begin PASSAGE GIVEN

Information Left in Translation URLs and Search URLs
When you use translation services or search services, the content you entered or the words you searched for may remain in the URL.
This is not just a minor technical detail.
When you are gathering information anonymously, if translated text, search terms, investigation targets, place names, or proper nouns are included in a URL, a link you share later may reveal your interests and actions.
Even if you think you "only translated something" or "only searched for something," sharing that URL may pass along what you were looking up as well.
This article organizes the information that can remain in translation URLs and search URLs, and the points to check for anonymity.
Information left in translation URLs
In translation services, the source text, language settings, target language, and part of the input text may be included in the URL.
Services store information in different ways, but be careful when a string is visible in the URL.
Information
Example
Anonymity caution
Source language
source, sl
Shows the language area being investigated
Target language
target, tl
Can become a clue about the reader's or user's language environment
Input text
text, q
The translated text itself may be visible
Page URL
u, url
Shows the site being translated
Session value
token, sid
May be tied to an individual state
If the translated text includes names, organization names, place names, internal terms, or reporting targets, those may be visible from the URL.
Especially when entering internal materials or reporting notes into a translation service, be aware not only of the URL, but also that the input content is sent to the service provider.
Information left in search URLs
Search URLs may include search terms.
Search terms show the user's interests and investigation targets.
Information left in the URL
What it shows
Caution
Search terms
What was searched
Concerns, targets, affiliations, and regions are visible
Region setting
Which region the results target
Can narrow toward routine places or an investigation area
Language setting
Which language was searched in
Becomes a clue about the usage environment
Search category
Images, news, maps, and so on
Shows investigation intent
Click information
Which result was opened
Becomes a clue close to behavior history
When you share a search URL, the other person may learn not only the page you wanted to show, but also "which words you used to find it."
For anonymity, search terms are quite important.
That is because search terms reveal what the user is worried about, which region they are looking at, and which organization they are interested in.
Why translation and search URLs are easy to overlook
Translation and search are used in the middle of work.
Because of that, users are less likely to think of them as "published material."
However, when you share a URL copied in the middle of work, input information from that intermediate step may also go outside.
Failure
What happens
Sharing a translation result page as-is
The translated text or target URL may remain
Sharing a search result URL
Search terms or region settings are visible
Sharing a map search URL
Addresses or facility names remain
Sharing an image search URL
Clues about the subject or past image searches remain
Using a search service while logged in
Search behavior connects to the account
URLs from the middle of work are not prepared for publication.
If you share something, it is safer to extract only the URL of the page you ultimately want to show.
Situations that need particular care in anonymous activity
Translation URLs and search URLs are a problem for journalists, whistleblowers, activists, and ordinary individuals alike.

end PASSAGE GIVEN
begin RECORDS PROVIDED

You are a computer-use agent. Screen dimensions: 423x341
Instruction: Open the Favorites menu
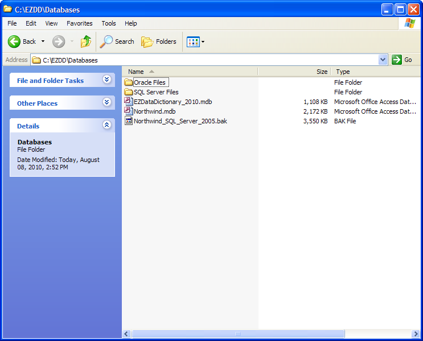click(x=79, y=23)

end RECORDS PROVIDED
begin RECORDS PROVIDED

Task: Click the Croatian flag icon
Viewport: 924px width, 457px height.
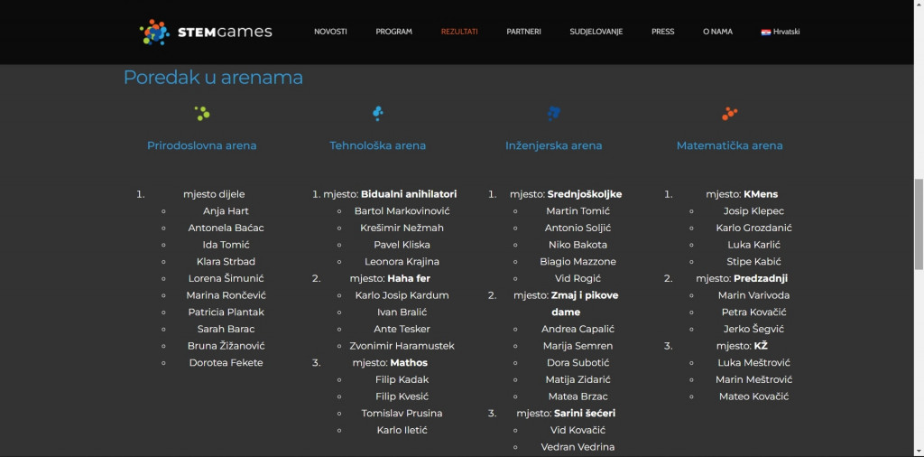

end RECORDS PROVIDED
begin RECORDS PROVIDED

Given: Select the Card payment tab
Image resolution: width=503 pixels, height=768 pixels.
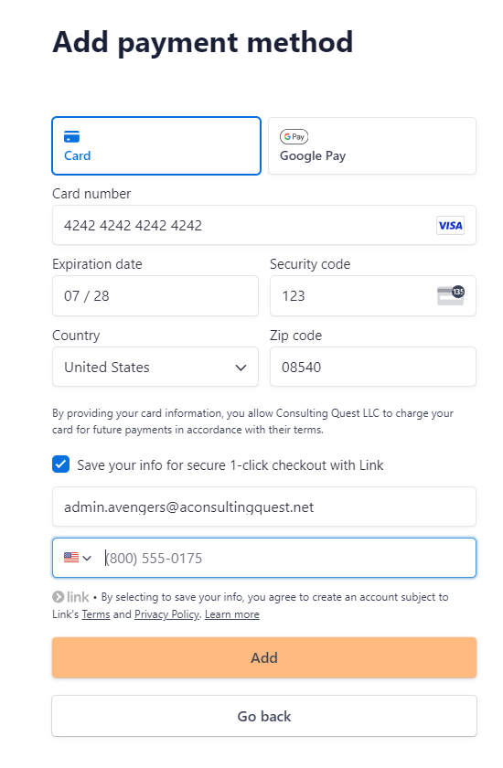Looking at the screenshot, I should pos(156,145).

end RECORDS PROVIDED

▶ **TASKS TO COMPLETE**:
1. In the article on translation and search URLs, what is called the safer approach when you share something?
2. Continue the article on translation and search URLs, starting right after its final sentence.

▶ **SOLVED TASKS**:
1. Extract only the URL of the page you ultimately want to show.

2.
Situation
Risk
Translating reporting materials
Reporting targets and material content are sent to an external service
Searching terms from internal documents
Organizations, departments, and distinctive expressions remain in search terms
Map-searching activity locations
Gathering places and routine places are visible
Searching your own past information
Connections with old handles or real names are visible
Searching concerns or consultation topics
Personal circumstances appear in search terms
The important point here is not to prohibit translation or searching itself.
It is to think before using them about which account, which browser, which communication route, and which content you will enter.
Checks before sharing
Before sharing a translation URL or search URL, check the following points.
Whether input content remains in q, query, text, or search
Whether source or target language settings remain
Whether place names, addresses, organization names, or personal names are inside the URL
Whether there are values specific to a service while logged in
Whether you can share only the URL of the page you ultimately want to show
Even when you want to show search results, think about whether the search terms can really be visible.
When you want to show a translation result, it may be better to prepare the necessary range of text separately instead of using the URL.
Input content remains outside the URL too
With translation and search, the URL is not the only problem.
Input content is sent to the service provider.
If you are logged in, it may connect to the account. History may remain in the browser. On an organization or school network, the destination and time may be recorded.
In other words, even if you clean up the URL, that does not erase every trace of the translation or search activity itself.
For anonymity, think separately about the URL, account, browser, communication route, and input content.
When translating or searching high-risk content
When handling high-risk content, do not judge only by the convenience of translation or search.
In whistleblowing, source protection, activist contact, workplace trouble, legal issues, or consultations about health or family, the input content itself becomes a strong clue.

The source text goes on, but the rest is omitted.